Les hospitalisations pour insuffisance cardiaque (IC) sont fréquentes, répétitives et graves. L’IC est la principale cause d’hospitalisation après l’âge de 60 ans dans les pays occidentaux. Selon l’Institut de veille sanitaire (InVS), en 2008, près de 9 séjours sur 10 pour IC concernaient des personnes âgées de 65 ans et plus. Il s’agit le plus souvent d’hospitalisations non programmées, participant à l’engorgement des services d’urgences. En France, en 2010, (données extraites du PMSI), le nombre d’hospitalisations pour IC s’élevait à 210 490, intéressant 160 092 patients du fait des hospitalisations multiples (1). La sévérité de la maladie, l’âge avancé des patients, 79 ans en moyenne, la fréquence des comorbidités rendent compte d’un taux de mortalité intrahospitalière élevé, entre 7,5 et 8,2 %, et d’une durée moyenne d’hospitalisation longue, de 9,2 à 13 jours. La létalité intrahospitalière de l’IC à fraction d’éjection préservée, bien qu’importante, l’est moins que celle de l’IC à fraction d’éjection altérée, 5,2 % versus 8,3 % dans le registre OFICA. Cependant, dans l’étude de l’InVS, la mortalité intrahospitalière de la première hospitalisation a diminué de 2002 à 2008, passant de 8,9 à 7,5 %. Le coût annuel des hospitalisations pour IC en France est estimé à un milliard d’euros, soit 63 à 70 % des coûts de cette maladie. Ils ne pourront que s’élever avec le vieillissement de la population. Les analyses de l’InVS qui font ainsi état d’une augmentation du nombre de séjours et du taux de réhospitalisations pour IC de respectivement 35 % et 26 % entre 1997 et 2008 alors que le taux standardisé sur l’âge reste relativement stable durant cette période.

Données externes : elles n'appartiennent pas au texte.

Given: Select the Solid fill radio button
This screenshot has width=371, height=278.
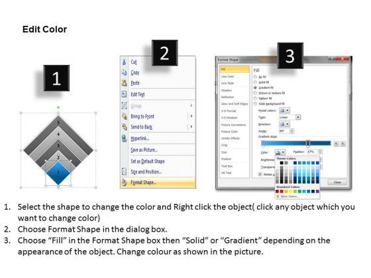Looking at the screenshot, I should [x=255, y=82].
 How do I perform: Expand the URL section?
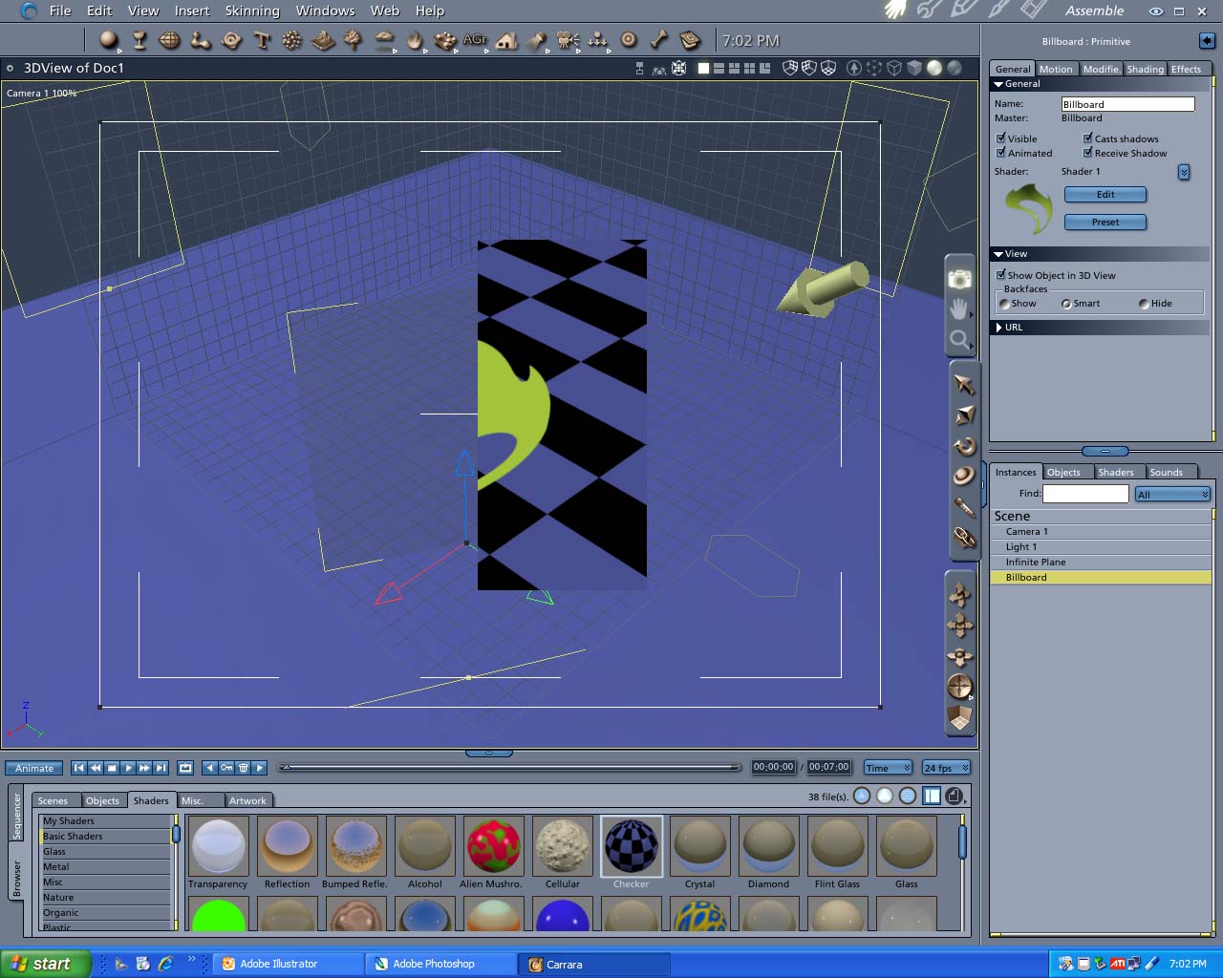(999, 328)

Le pronostic vital est engagé à court terme, le taux de décès entre J60 et J90 variant de 5 à 15 % selon les séries. Les données de Medicare aux États-Unis retrouvent un taux de décès à 30 jours de 11 % stable ces 15 dernières années, identique quel que soit le mécanisme de l’IC. Les données européennes sont similaires, avec en 2007 en Espagne une mortalité, après une première hospitalisation pour IC, de 12,1 % à 30 jours et de 28,8 % à 1 an. Les décès sont essentiellement d’origine cardiaque, 40 % liés à la défaillance cardiaque et 30 % secondaires à une mort subite. Cependant, dans l’IC à fraction d’éjection préservée, la part des décès non cardiaques est plus importante. Le taux de décès à un an est supérieur après une hospitalisation pour IC chronique décompensée qu’en cas d’hospitalisation pour IC de novo, respectivement de 27,7 et de 19,2 % dans un registre italien et le nombre cumulatif d’hospitalisations précoces pour IC est un puissant facteur prédictif de mortalité.
40 % de réhospitalisation à 6 mois
Le risque de réhospitalisation est particulièrement élevé après une première hospitalisation pour décompensation, en moyenne de 40 % à 6 mois, et juste avant le décès au stade d’IC avancé. En France, en 2010 (données extraites du PMSI), 55 % des patients hospitalisés pour IC aiguë étaient réhospitalisés la même année, 22 % pour IC aiguë et 33 % pour un autre motif. Dans le registre OFICA, dans les 6 mois suivant une hospitalisation pour IC, 34 % des patients étaient réhospitalisés pour IC aiguë et 16 % décédaient. En Europe, dans le registre EuroHeart Failure Survey, le taux de réhospitalisation est de 24,2 % à 3 mois. Les facteurs prédictifs de réhospitalisation dans la période suivant la sortie sont l’augmentation du poids, les symptômes et les signes de congestion, l’altération de la fonction rénale et l’élévation des peptides natriurétiques. Des facteurs différents sont associés au risque de décès, notamment une pression artérielle basse. La principale raison des réhospitalisations est donc la congestion liée à l’altération de la fonction ventriculaire gauche, 24 % des patients sortant de l’hôpital avec des signes de rétention pulmonaire et/ou périphériques. Elle précède de plusieurs jours, voire de plusieurs semaines, la survenue des signes cliniques. Ces patients, souvent cliniquement non détectables, ont des pressions de remplissage ventriculaire élevées qui contribuent à la progression de l’IC, en favorisant une ischémie du myocarde sous-endocardique et un remodelage ventriculaire gauche. De plus, chaque décompensation entraîne une souffrance viscérale, cardiaque, rénale et hépatique, créant un cercle vicieux auto-aggravant, comme le montre la valeur pronostique de l’élévation des biomarqueurs plasmatiques cardiaques (peptides natriurétiques de type B et troponine), rénaux (cystatine C) et hépatiques (transaminases) pour le risque de décès à 180 jours.